Task requirements: Output the line containing "Task: Toggle 中层数量 orange legend marker" and each line after it through the end of the data, exactly as written, with pictures left out.

START Dataset entries

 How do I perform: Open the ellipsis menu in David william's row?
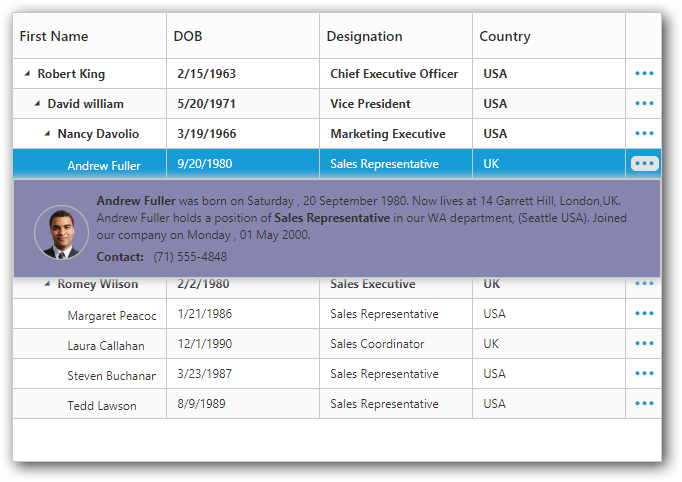644,103
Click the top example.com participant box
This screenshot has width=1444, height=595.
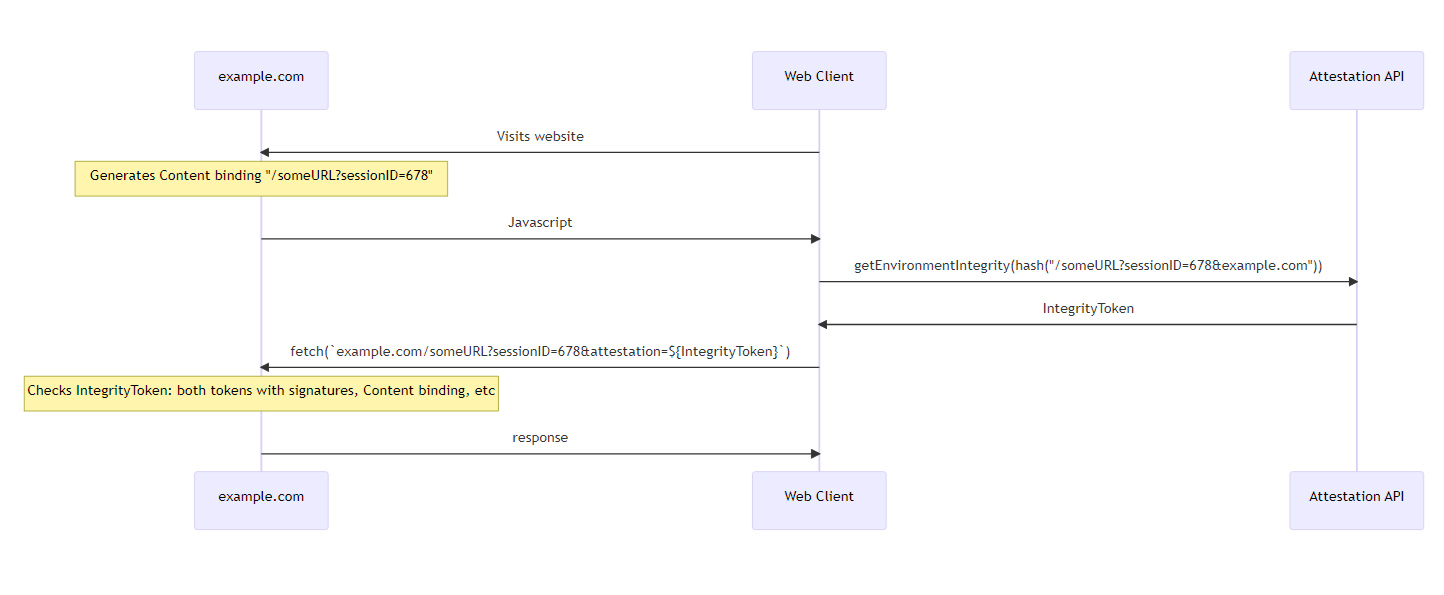(261, 81)
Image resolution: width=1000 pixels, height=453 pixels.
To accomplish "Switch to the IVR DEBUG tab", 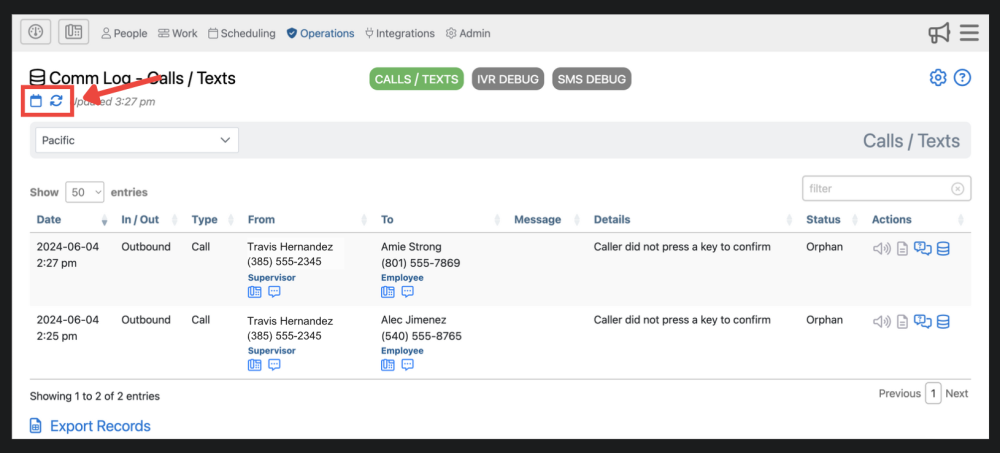I will pyautogui.click(x=508, y=80).
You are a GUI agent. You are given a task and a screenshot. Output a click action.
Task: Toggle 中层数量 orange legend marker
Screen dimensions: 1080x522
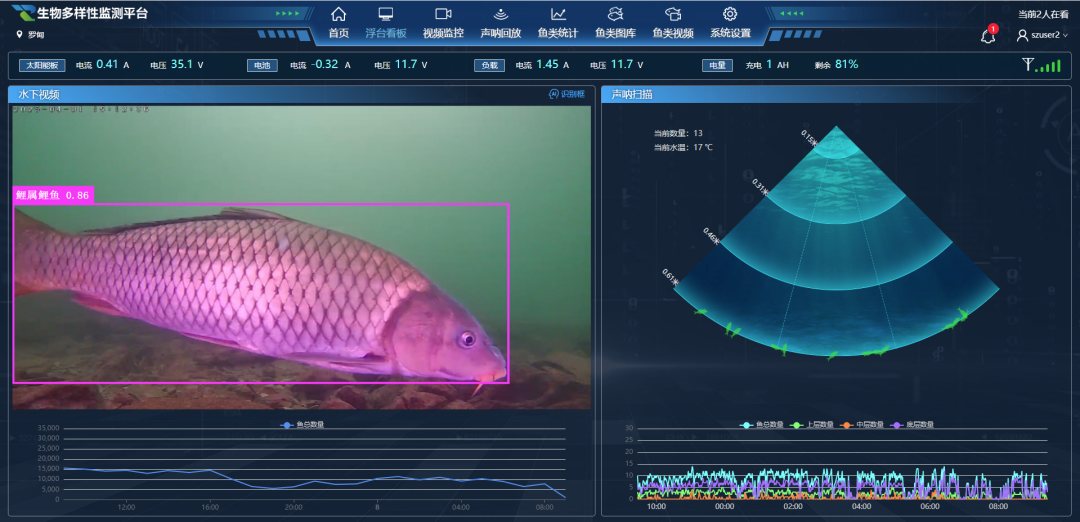864,425
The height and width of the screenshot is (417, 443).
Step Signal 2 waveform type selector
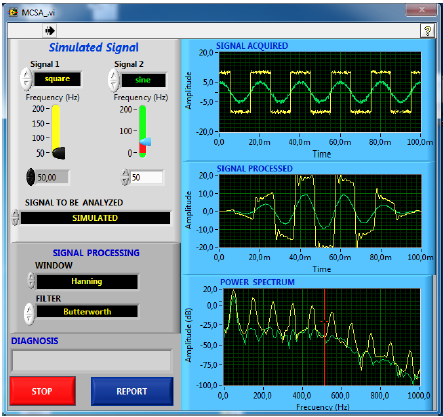tap(114, 80)
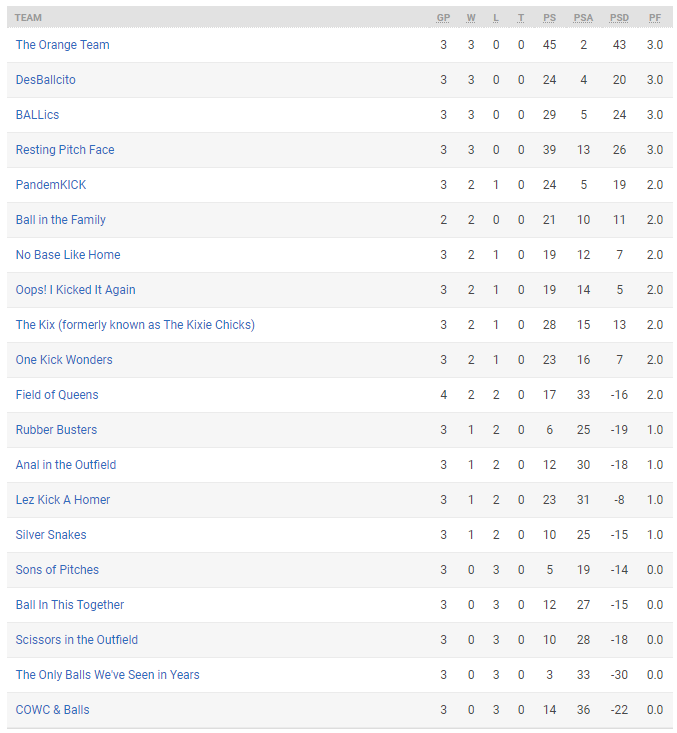Open The Orange Team page
677x733 pixels.
tap(63, 45)
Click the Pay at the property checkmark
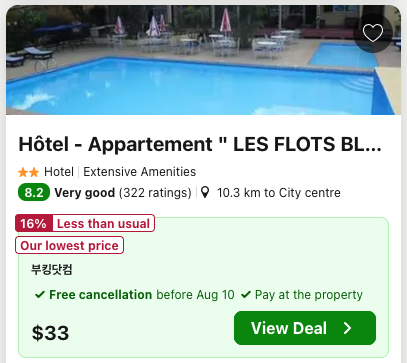 pyautogui.click(x=246, y=294)
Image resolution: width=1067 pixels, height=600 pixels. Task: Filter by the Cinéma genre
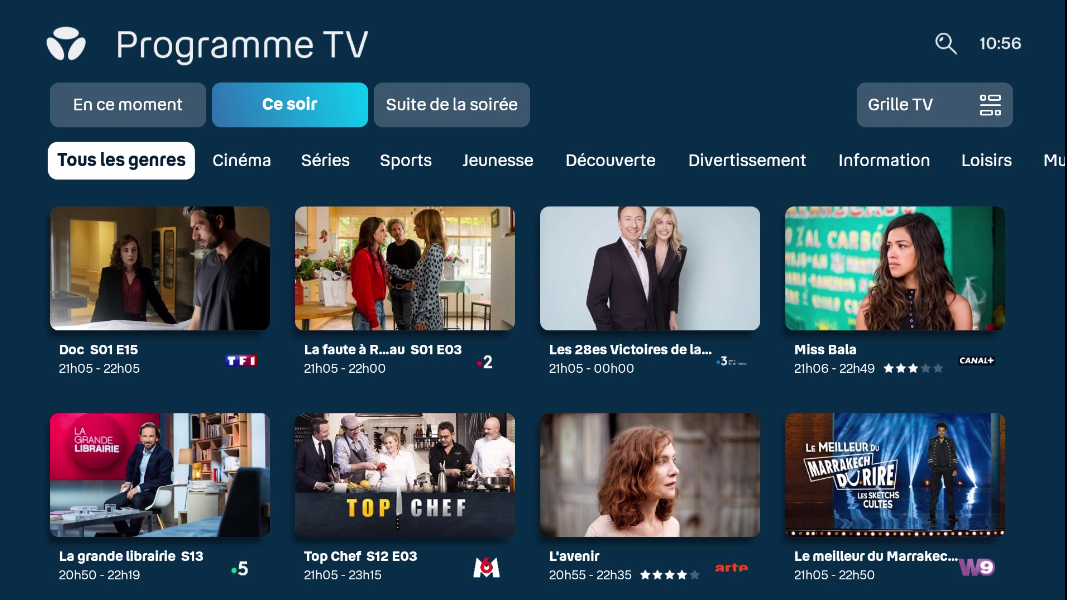[x=242, y=161]
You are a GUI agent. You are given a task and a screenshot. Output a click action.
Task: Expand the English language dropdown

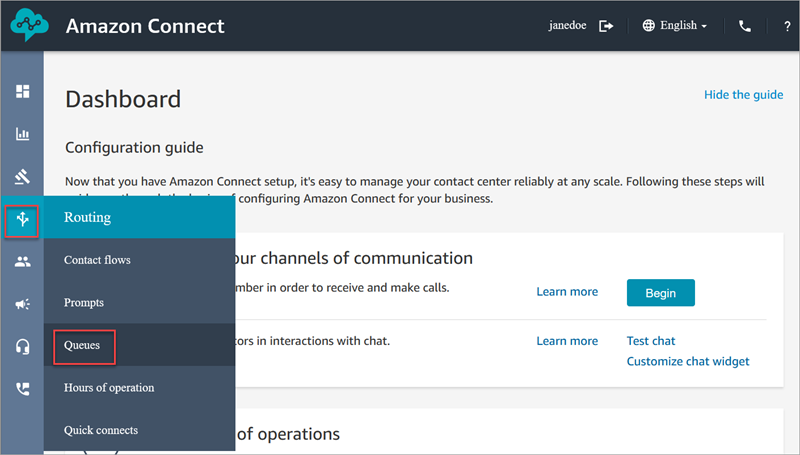(x=676, y=26)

END Dataset entries

Response to this task:
Task: Toggle 中层数量 orange legend marker
Screen dimensions: 1080x522
864,425
The height and width of the screenshot is (417, 443).
Step Signal 2 waveform type selector
tap(114, 80)
Open The Orange Team page
677x733 pixels.
tap(63, 45)
Click the Pay at the property checkmark
 pyautogui.click(x=246, y=294)
Image resolution: width=1067 pixels, height=600 pixels. Task: Filter by the Cinéma genre
[x=242, y=161]
You are a GUI agent. You are given a task and a screenshot. Output a click action.
Task: Expand the English language dropdown

(x=676, y=26)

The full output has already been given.